By Janette Rosenbaum, 350 Madison

 

 

In November 2018, Wisconsinites will vote for a governor. This post is the seventh in a series on the environmental views of the candidates. This series is for information only. 350 Madison does not officially support any candidate.

 

 

What are the most important issues that you would take on if you were elected governor?

“The first would be getting rid of coal and nuclear power,” said Robbie Hoffman, whose website declares he is running as an “independent environmental candidate.” “I believe in green energy,” Hoffman said. “It creates a lot of jobs.” In addition, he said, “pollution just has too much of an effect on what we believe in – organic food, our waterways, hunting, fishing. I just want to eliminate all coal and nuclear power. That’s the main thing.”

Hoffman also named good-paying jobs as a priority. “Too many people are struggling,” he said. If he were elected governor, he would implement a $15-an-hour minimum wage.

Finally, Hoffman told us he would prioritize fixing Wisconsin’s education system. “Student loans are really bogging people down,” he said. “People aren’t getting what they need out of education, because the price is too high.”

Where would you rate environmental issues on your priority list?

Based on Hoffman’s answer to the previous question, we asked simply, “Is the environment your number-one priority?” He responded with an emphatic “Yes.”

Within the broad topic of the environment, what do you think are the most important issues?

First, Hoffman told us that recycling is “huge”. “We still have corporates that don’t recycle,” he said.
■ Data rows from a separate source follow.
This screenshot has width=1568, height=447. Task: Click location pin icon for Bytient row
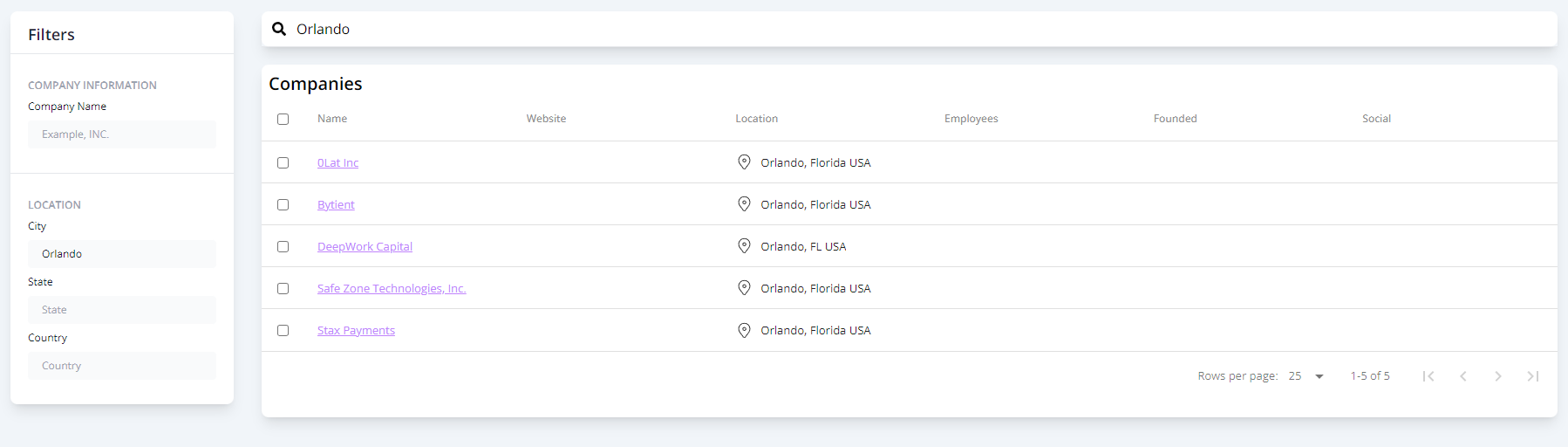744,204
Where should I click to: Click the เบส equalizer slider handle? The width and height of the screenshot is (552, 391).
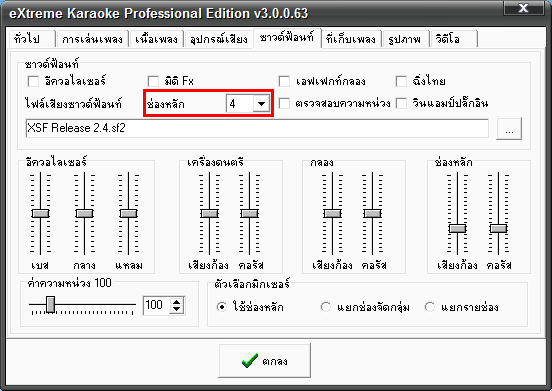[x=40, y=214]
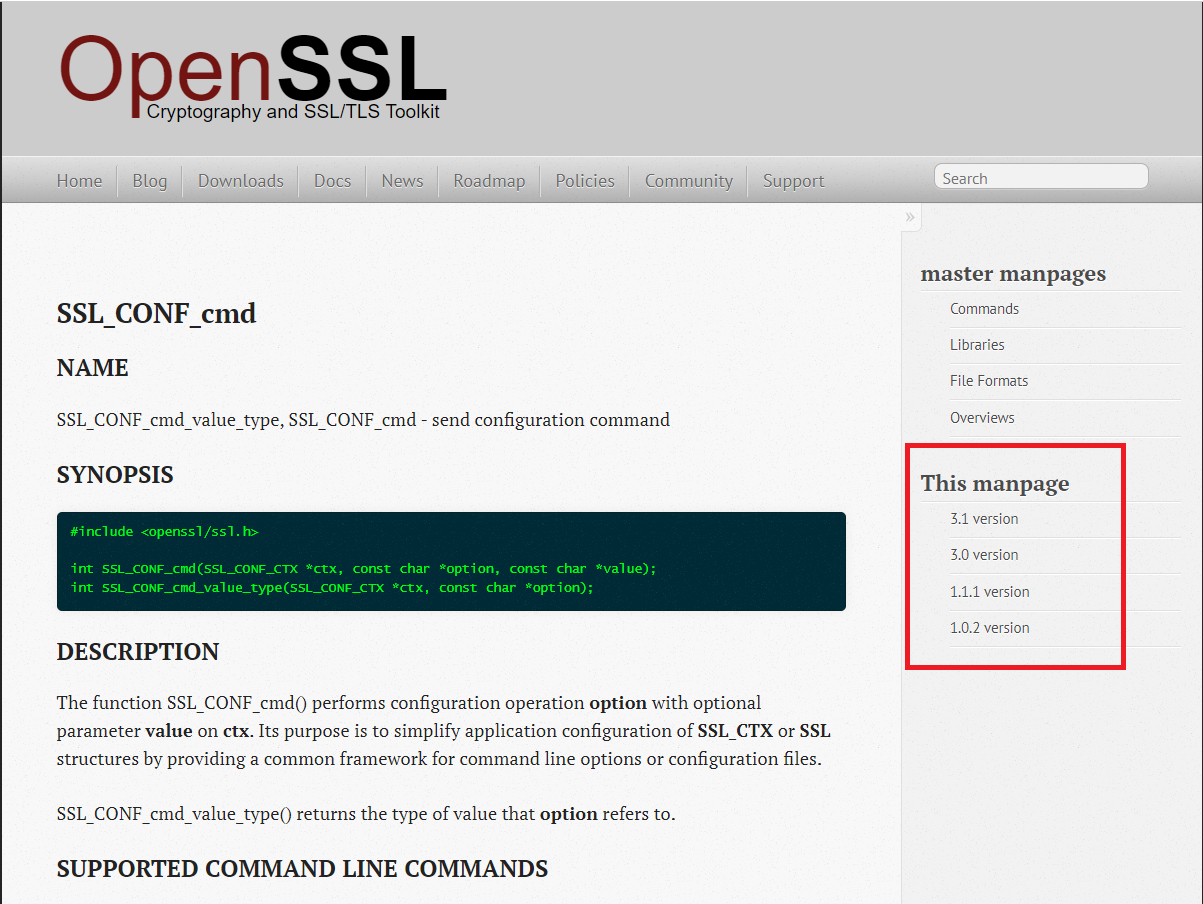Image resolution: width=1203 pixels, height=904 pixels.
Task: Open the Home menu item
Action: pyautogui.click(x=79, y=180)
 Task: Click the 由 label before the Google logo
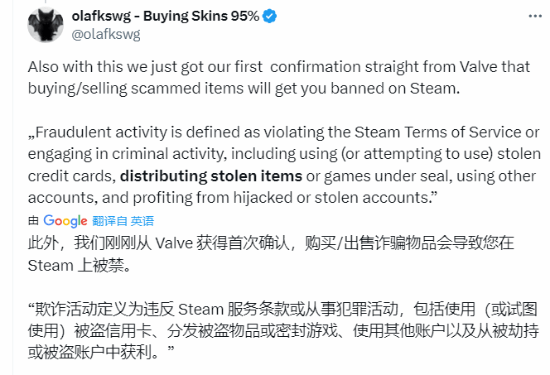click(33, 221)
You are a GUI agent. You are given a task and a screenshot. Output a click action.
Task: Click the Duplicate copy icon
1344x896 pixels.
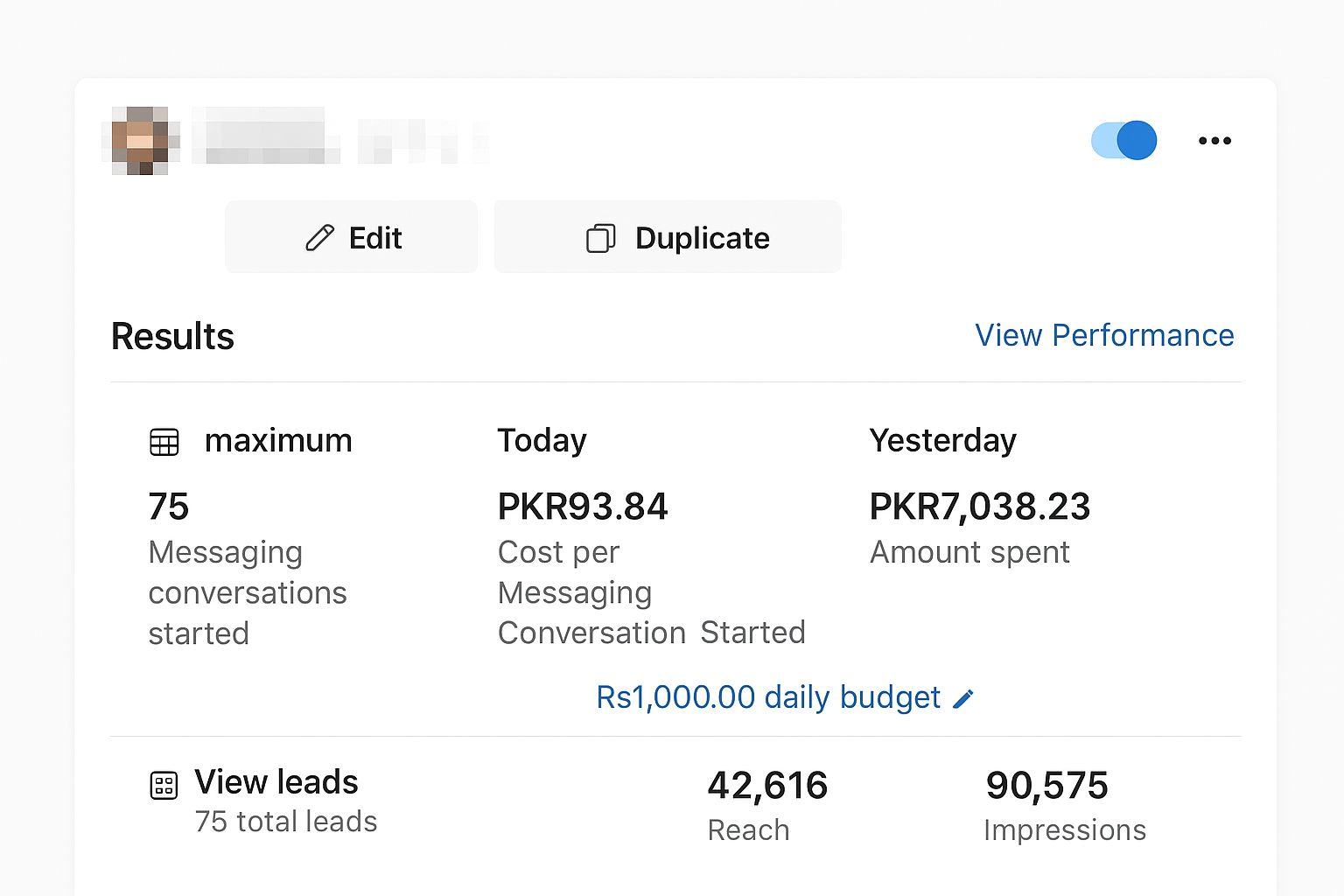coord(600,238)
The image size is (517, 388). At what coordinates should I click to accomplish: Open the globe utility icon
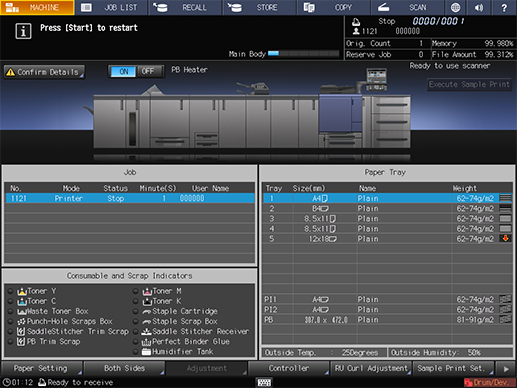pyautogui.click(x=455, y=7)
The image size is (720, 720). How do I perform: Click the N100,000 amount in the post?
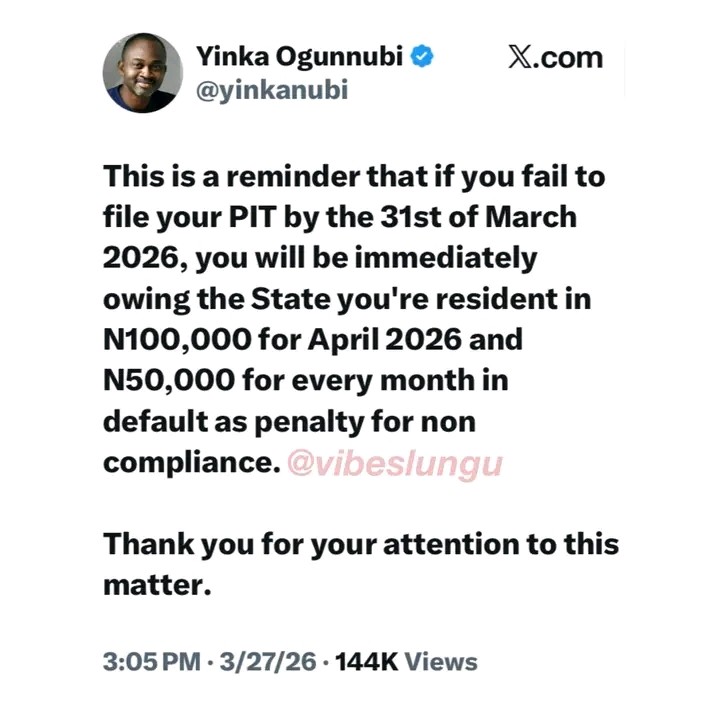[174, 339]
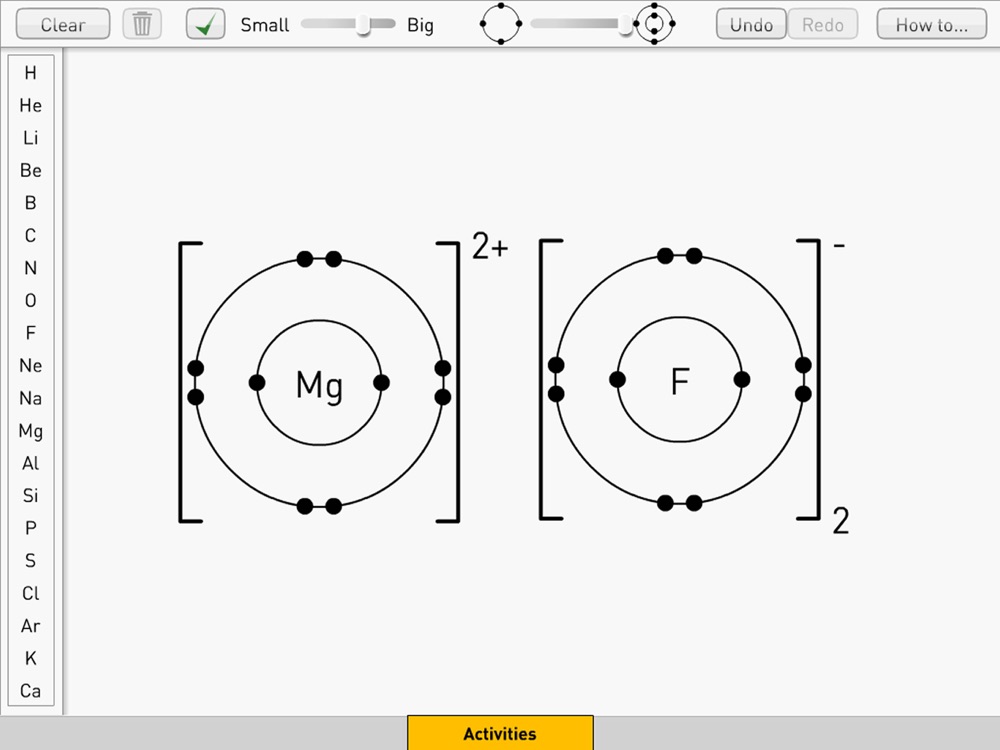Screen dimensions: 1000x750
Task: Choose F from the element list
Action: [31, 333]
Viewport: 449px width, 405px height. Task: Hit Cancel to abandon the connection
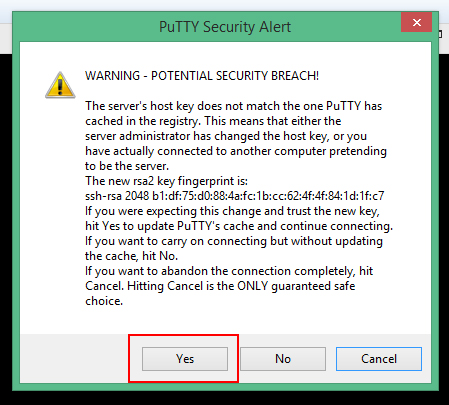click(379, 359)
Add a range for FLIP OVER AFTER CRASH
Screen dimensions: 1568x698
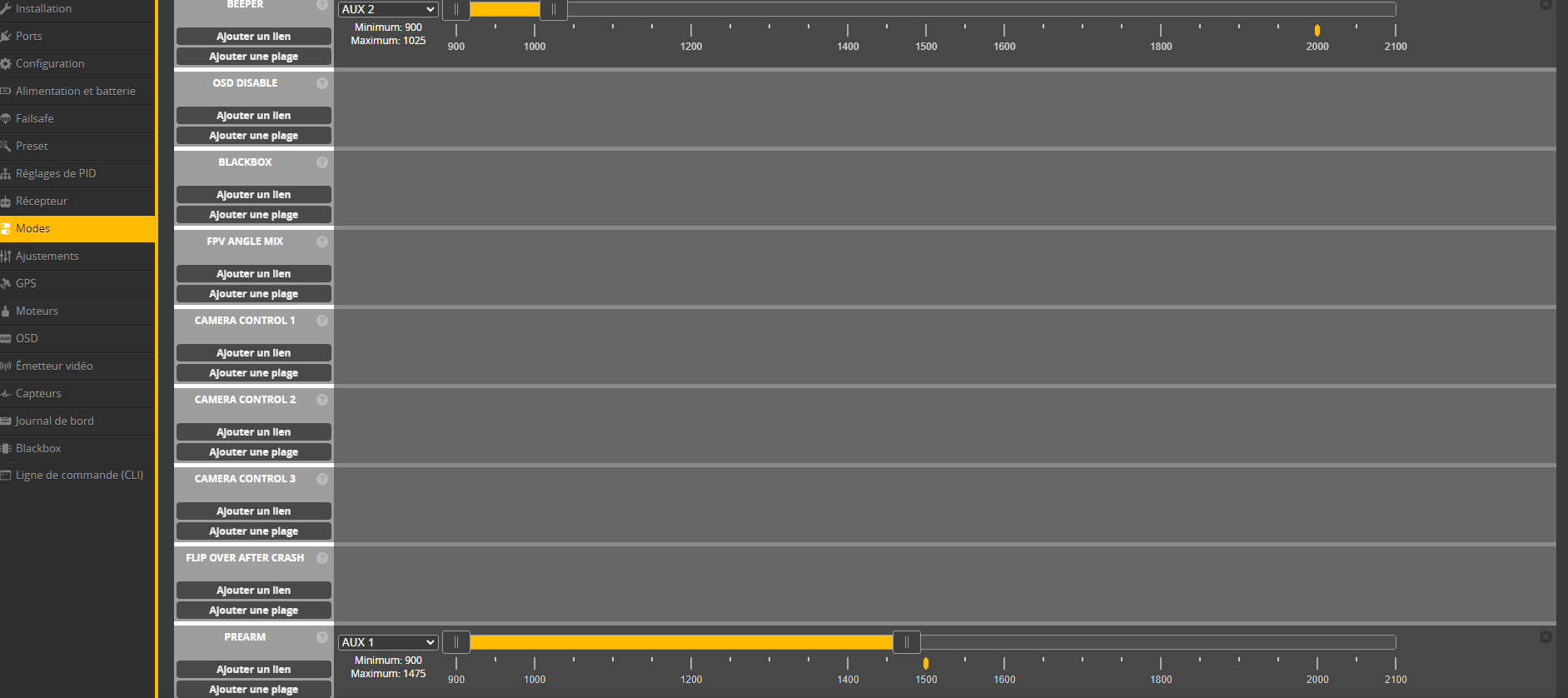pyautogui.click(x=253, y=611)

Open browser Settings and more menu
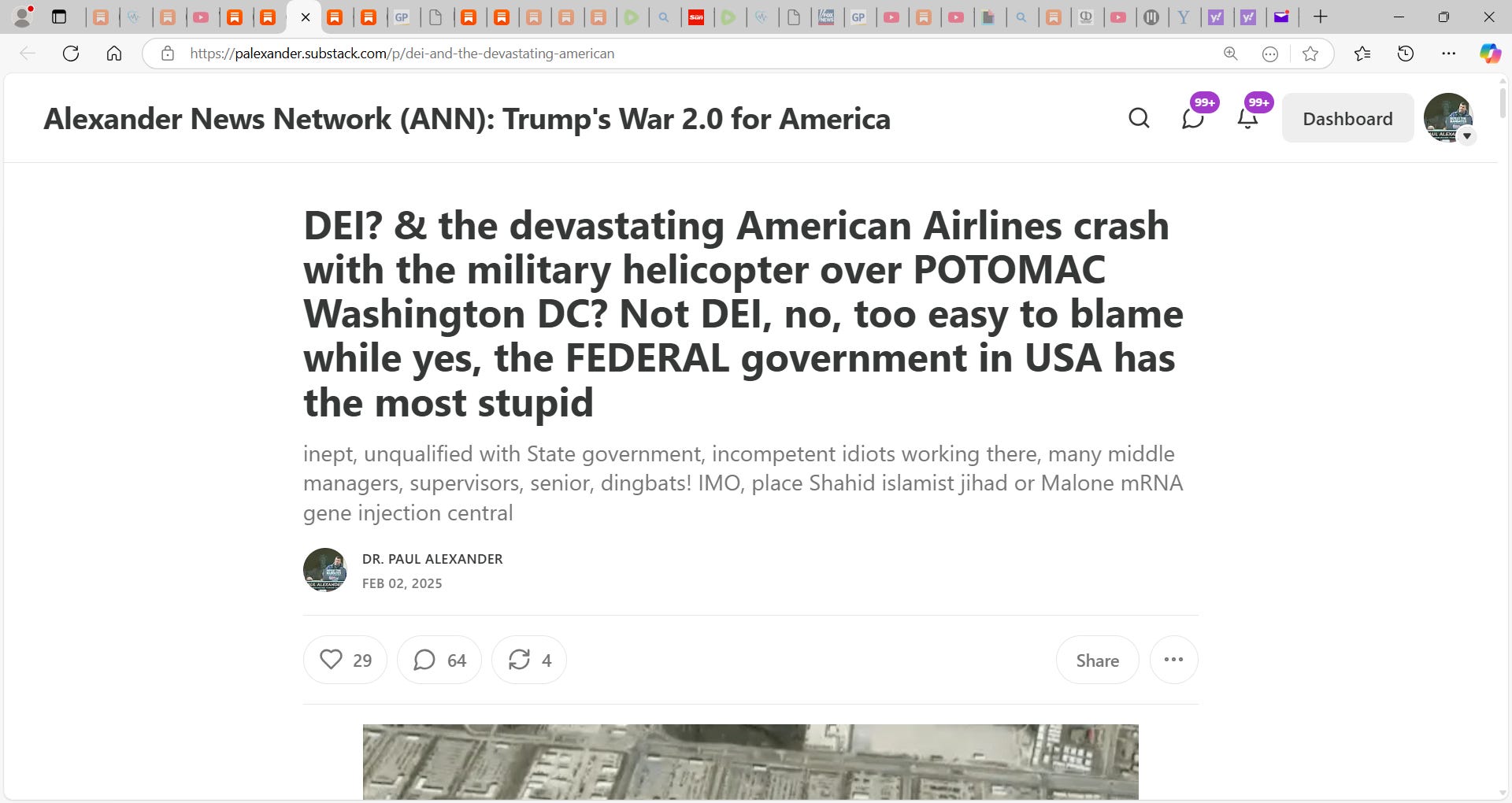1448,54
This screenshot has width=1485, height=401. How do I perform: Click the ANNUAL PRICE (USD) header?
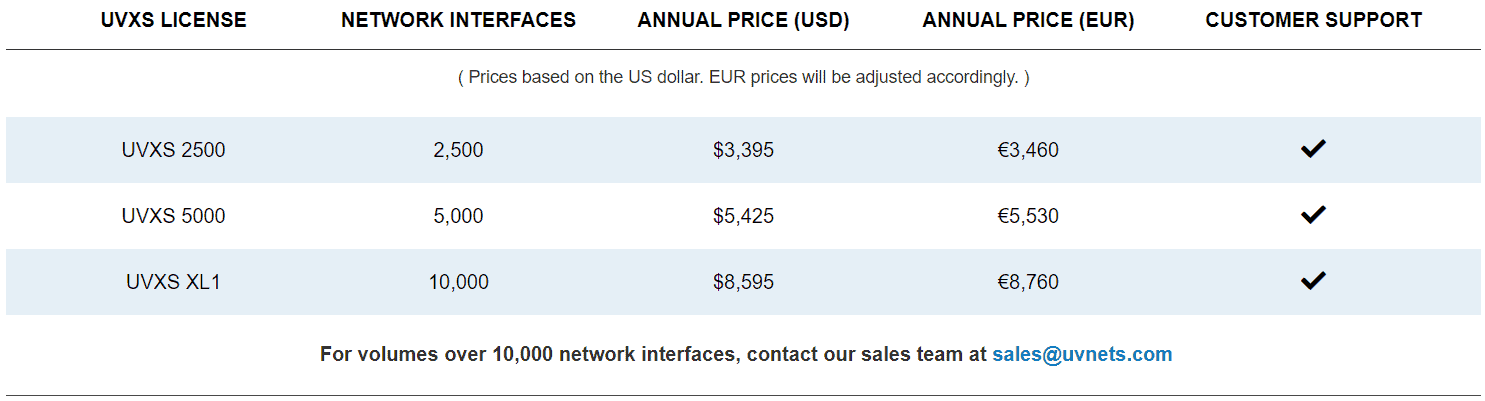pyautogui.click(x=743, y=20)
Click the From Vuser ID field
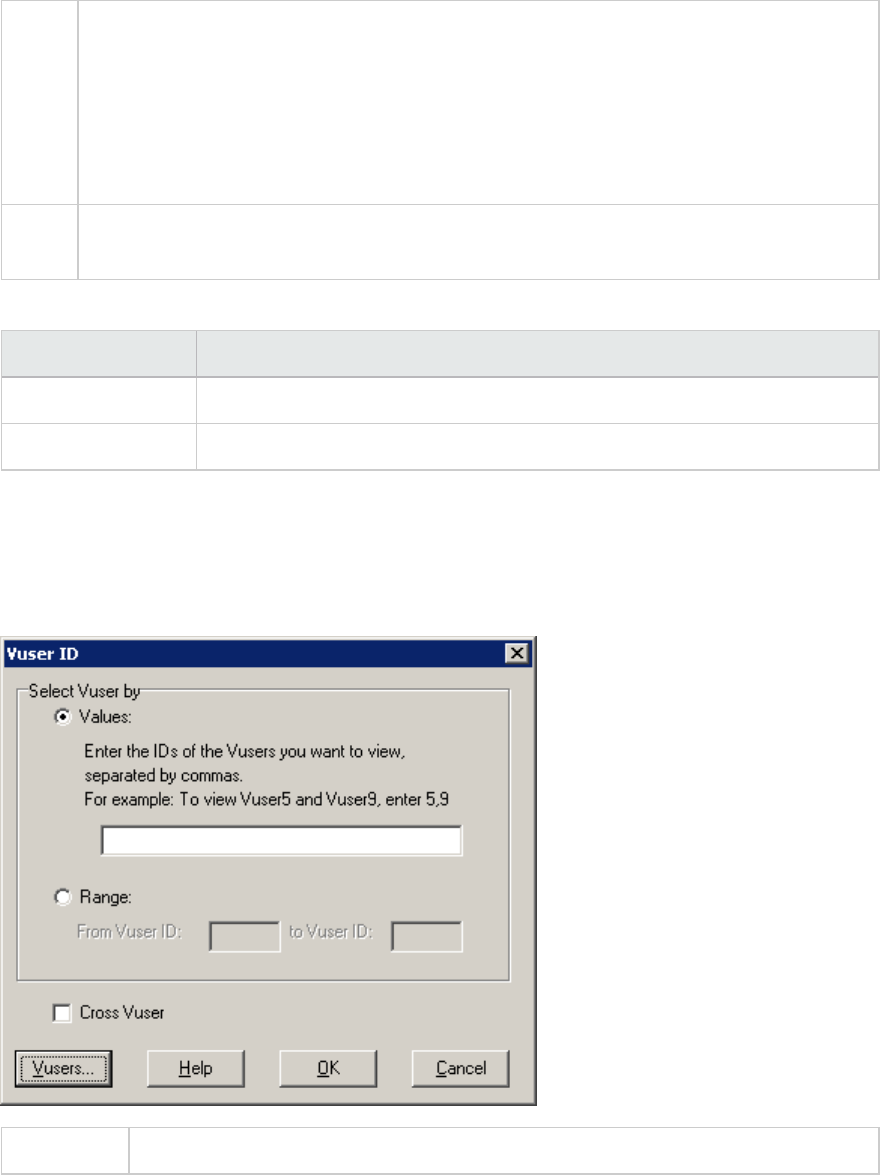 (x=244, y=937)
Targeting a specific company, he added, “Starbucks is one of them.”

Hoffman next talked about the importance of restoring and protecting our waterways, by removing invasive species, such as Asian carp; cleaning up the algae that is already present; and preventing more algae from moving in.

“Runoff is a big issue,” Hoffman said, naming a third environmental priority. “I understand the farmers’ perspective,” he told us, but Wisconsin’s tourism industry is already seeing a decline due to the degraded state of our waterways, which in turn is due to runoff. Hoffman summarized the impact by saying, “The beaches, they stink.” Hoffman also sees runoff as a health issue. “It affects everything,” he concluded.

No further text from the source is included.